◆ **Task goal**
Look through the data below and, wherever a line carries the word "every", please copy that line.

━━━━━━━━━━━━━━━━

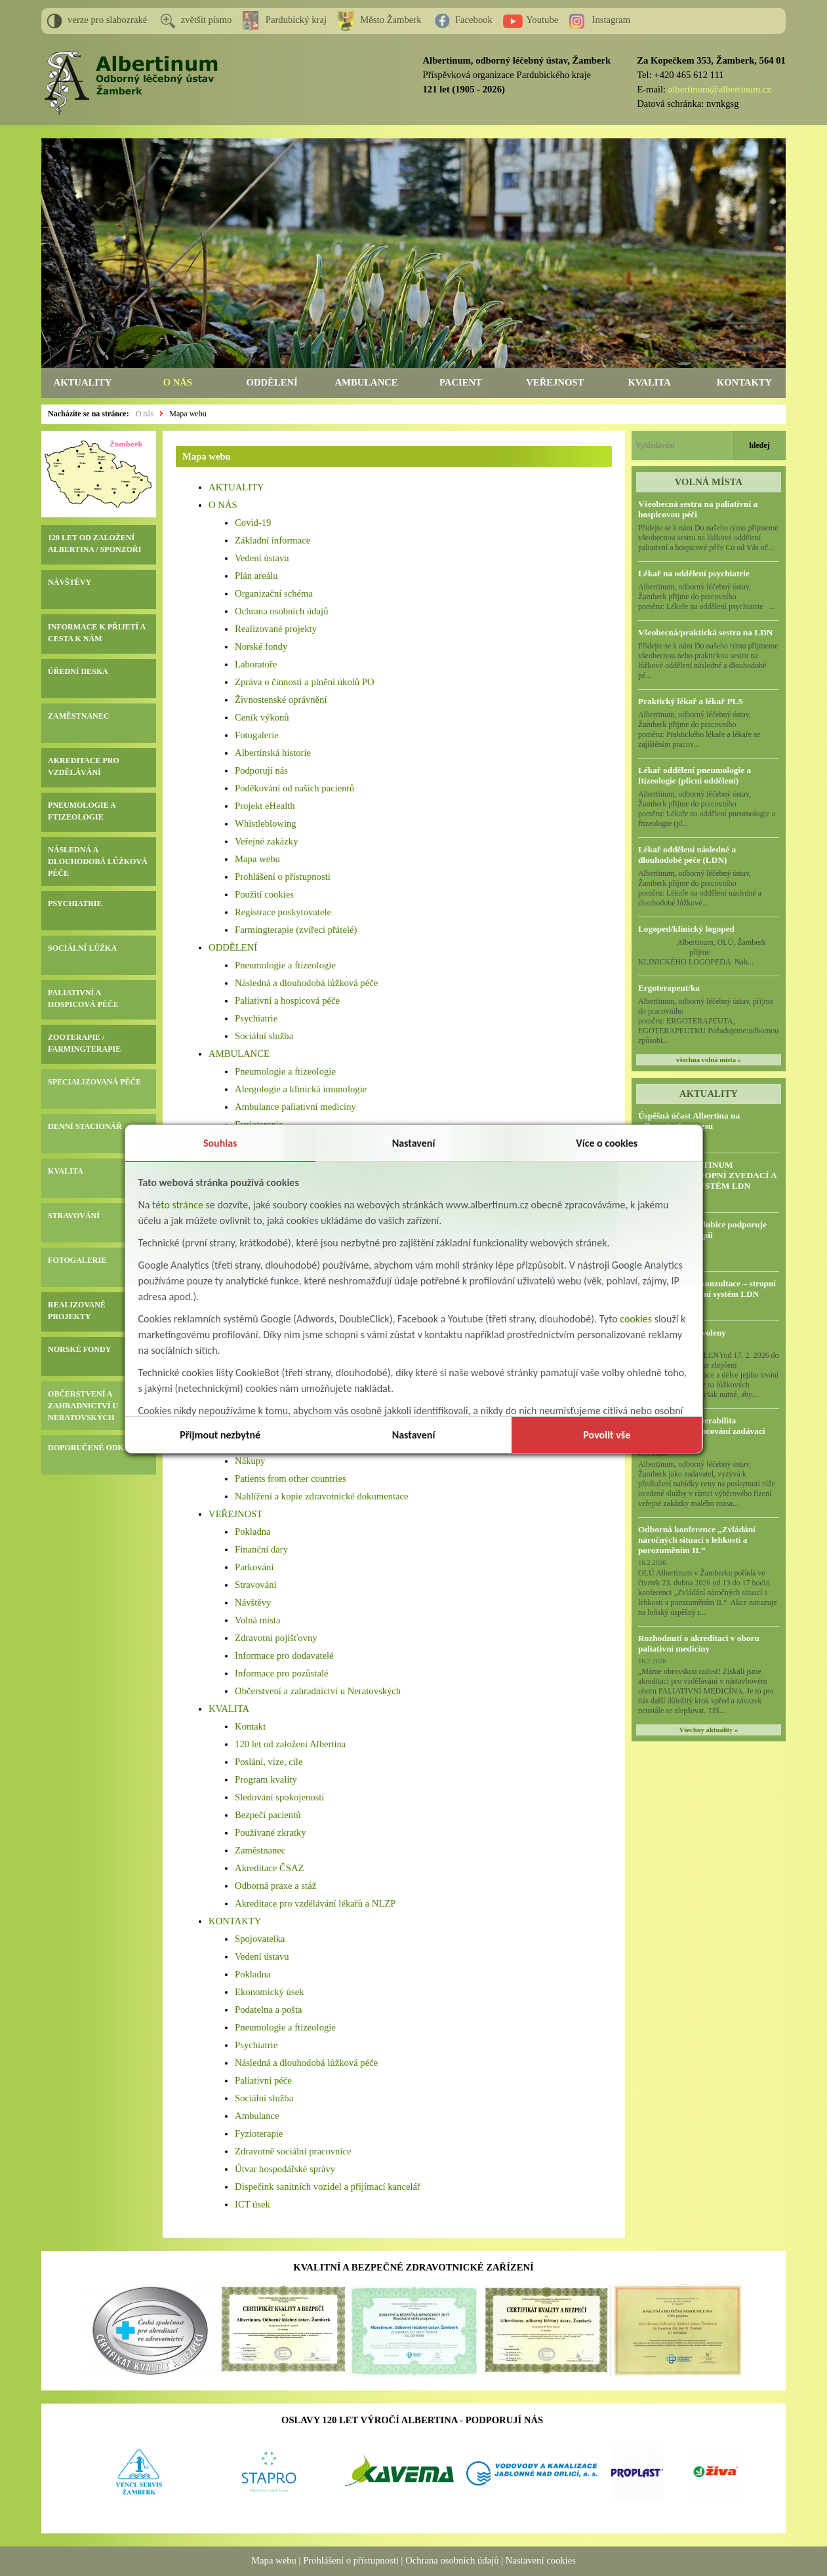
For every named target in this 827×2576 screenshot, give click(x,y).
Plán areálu (256, 575)
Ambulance (257, 2115)
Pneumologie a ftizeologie (285, 965)
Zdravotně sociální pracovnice (293, 2151)
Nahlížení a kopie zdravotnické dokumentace (322, 1496)
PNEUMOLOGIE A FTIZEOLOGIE (81, 811)
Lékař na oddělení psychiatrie (694, 573)
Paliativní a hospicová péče (287, 1000)
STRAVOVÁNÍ (74, 1215)
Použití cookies (264, 894)
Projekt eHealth (265, 806)
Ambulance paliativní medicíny (295, 1106)
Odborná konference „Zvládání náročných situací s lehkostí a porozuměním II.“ (697, 1539)
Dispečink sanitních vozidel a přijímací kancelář (327, 2186)
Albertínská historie (273, 752)
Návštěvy (253, 1602)
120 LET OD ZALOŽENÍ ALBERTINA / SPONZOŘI (94, 543)
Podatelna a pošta (268, 2009)
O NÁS (177, 382)
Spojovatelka (260, 1938)
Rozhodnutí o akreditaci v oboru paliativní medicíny (698, 1643)
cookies (636, 1319)
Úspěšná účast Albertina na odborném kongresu (689, 1121)
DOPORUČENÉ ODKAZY (94, 1447)
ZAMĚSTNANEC (78, 716)
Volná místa (257, 1620)
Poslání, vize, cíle (268, 1761)
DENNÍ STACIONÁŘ (85, 1126)
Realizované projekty (276, 629)
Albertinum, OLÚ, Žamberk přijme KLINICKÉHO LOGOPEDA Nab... (707, 952)
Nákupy (250, 1461)
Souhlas (220, 1143)
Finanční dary (261, 1549)
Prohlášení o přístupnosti (283, 876)
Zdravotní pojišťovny (276, 1638)
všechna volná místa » (708, 1059)
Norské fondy (261, 646)
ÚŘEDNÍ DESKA (78, 671)
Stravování (256, 1584)
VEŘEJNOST (555, 382)
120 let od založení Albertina (290, 1744)
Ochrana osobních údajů (281, 611)
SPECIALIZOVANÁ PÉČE (94, 1081)
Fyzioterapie (259, 2133)
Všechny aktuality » (708, 1730)
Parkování (254, 1567)
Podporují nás (261, 770)
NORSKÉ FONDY (79, 1349)
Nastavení (413, 1143)
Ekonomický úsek (269, 1992)
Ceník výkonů (262, 717)
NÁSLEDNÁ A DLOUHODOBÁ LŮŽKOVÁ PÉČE (98, 861)
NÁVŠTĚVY (69, 582)
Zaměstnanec (260, 1850)
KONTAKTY (744, 382)
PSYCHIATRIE (75, 903)
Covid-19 (253, 522)
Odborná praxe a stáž (275, 1885)
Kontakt (250, 1726)
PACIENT (460, 382)
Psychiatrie (256, 1018)
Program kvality (266, 1779)
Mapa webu (187, 413)
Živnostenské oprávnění (281, 699)
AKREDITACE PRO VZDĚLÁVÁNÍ (83, 766)
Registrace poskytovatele (283, 912)
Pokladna (253, 1531)
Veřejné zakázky (266, 841)
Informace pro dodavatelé (284, 1655)
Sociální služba (264, 1036)
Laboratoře (256, 664)
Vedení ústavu (262, 558)
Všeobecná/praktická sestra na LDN (705, 632)
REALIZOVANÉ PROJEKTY (77, 1310)
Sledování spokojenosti (279, 1797)
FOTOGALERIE (77, 1260)
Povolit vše (606, 1435)
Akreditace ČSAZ (269, 1868)
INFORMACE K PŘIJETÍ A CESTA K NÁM (96, 632)
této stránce (177, 1205)
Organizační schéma (274, 593)
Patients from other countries (290, 1478)
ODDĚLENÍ (272, 382)
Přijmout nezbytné (220, 1435)
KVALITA (649, 382)
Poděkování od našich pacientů (294, 788)
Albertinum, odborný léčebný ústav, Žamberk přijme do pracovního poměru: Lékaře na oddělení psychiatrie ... (706, 596)
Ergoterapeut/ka (669, 988)
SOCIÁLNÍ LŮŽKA (82, 948)
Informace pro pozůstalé (281, 1673)
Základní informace (272, 540)
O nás (145, 413)
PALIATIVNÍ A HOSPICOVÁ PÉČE (83, 998)
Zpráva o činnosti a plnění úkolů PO (304, 682)
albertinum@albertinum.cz (719, 89)
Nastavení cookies (541, 2560)
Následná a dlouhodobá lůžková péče (306, 983)
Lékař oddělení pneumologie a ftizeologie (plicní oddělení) (694, 775)
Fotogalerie (257, 735)
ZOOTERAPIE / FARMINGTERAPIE (84, 1043)
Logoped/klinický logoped (686, 929)
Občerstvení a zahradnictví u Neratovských (318, 1691)
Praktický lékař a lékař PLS (690, 701)
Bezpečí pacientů (268, 1815)
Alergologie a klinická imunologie (301, 1089)
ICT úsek (252, 2204)
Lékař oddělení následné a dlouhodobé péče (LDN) (687, 854)
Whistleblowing (265, 823)
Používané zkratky (270, 1832)
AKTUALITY (83, 382)
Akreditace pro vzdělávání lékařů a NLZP (315, 1903)
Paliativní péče (263, 2080)
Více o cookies (606, 1143)
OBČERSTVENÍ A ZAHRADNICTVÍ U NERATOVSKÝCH (83, 1405)
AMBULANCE (366, 382)
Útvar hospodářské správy (285, 2169)
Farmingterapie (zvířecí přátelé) (296, 929)
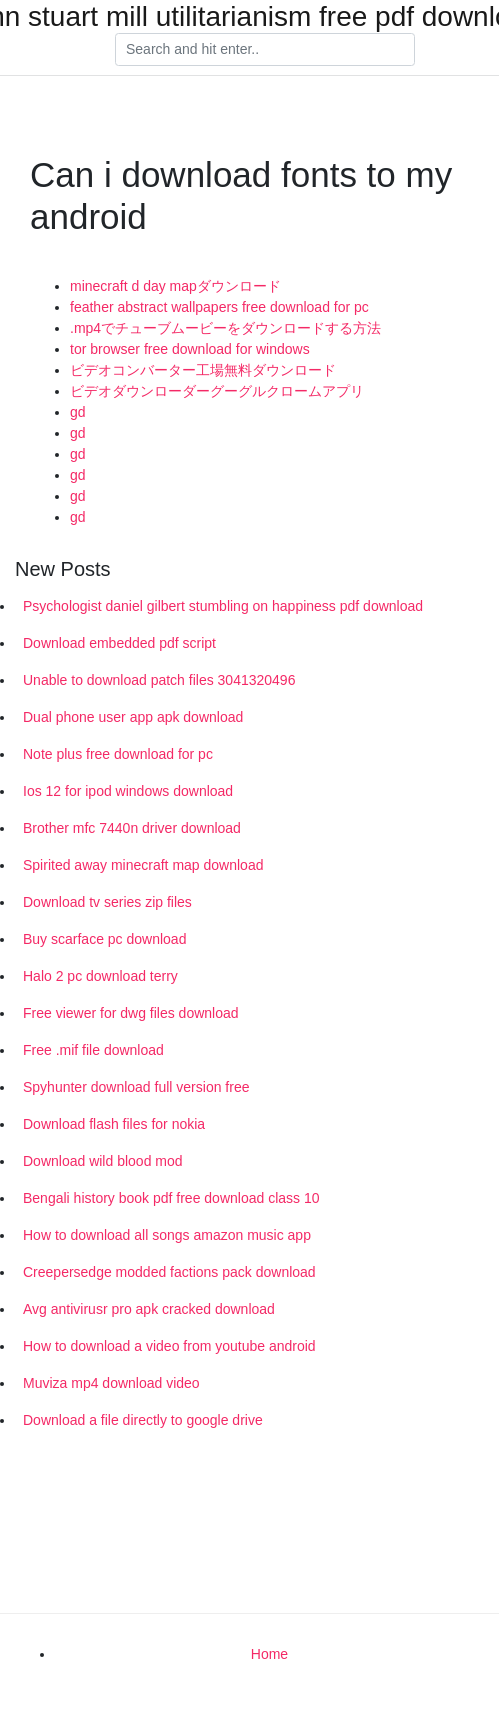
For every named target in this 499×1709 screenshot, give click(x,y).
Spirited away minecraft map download (143, 865)
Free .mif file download (93, 1050)
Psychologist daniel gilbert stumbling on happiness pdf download (223, 606)
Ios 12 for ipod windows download (128, 791)
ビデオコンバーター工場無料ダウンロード (203, 370)
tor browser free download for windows (190, 349)
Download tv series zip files (107, 902)
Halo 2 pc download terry (100, 976)
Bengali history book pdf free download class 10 (171, 1198)
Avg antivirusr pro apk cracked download (149, 1309)
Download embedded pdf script (119, 643)
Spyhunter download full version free (136, 1087)
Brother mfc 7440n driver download (132, 828)
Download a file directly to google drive (143, 1420)
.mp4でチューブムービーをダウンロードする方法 (225, 328)
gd (78, 412)
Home (269, 1654)
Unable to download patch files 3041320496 (159, 680)
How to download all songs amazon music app (167, 1235)
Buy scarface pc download (104, 939)
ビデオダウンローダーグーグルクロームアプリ (217, 391)
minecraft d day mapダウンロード (175, 286)
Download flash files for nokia (114, 1124)
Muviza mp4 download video (111, 1383)
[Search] (265, 50)
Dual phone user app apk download (133, 717)
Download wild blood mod (103, 1161)
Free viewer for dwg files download (131, 1013)
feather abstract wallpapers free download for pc (219, 307)
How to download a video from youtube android (169, 1346)
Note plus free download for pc (118, 754)
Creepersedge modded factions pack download (169, 1272)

━━━━━━━━━━━━━━━━

◆ **Output of the task**
For every named target in this 827×2576 screenshot, give click(x,y).
For every named target in this 499×1709 screenshot, give click(x,y).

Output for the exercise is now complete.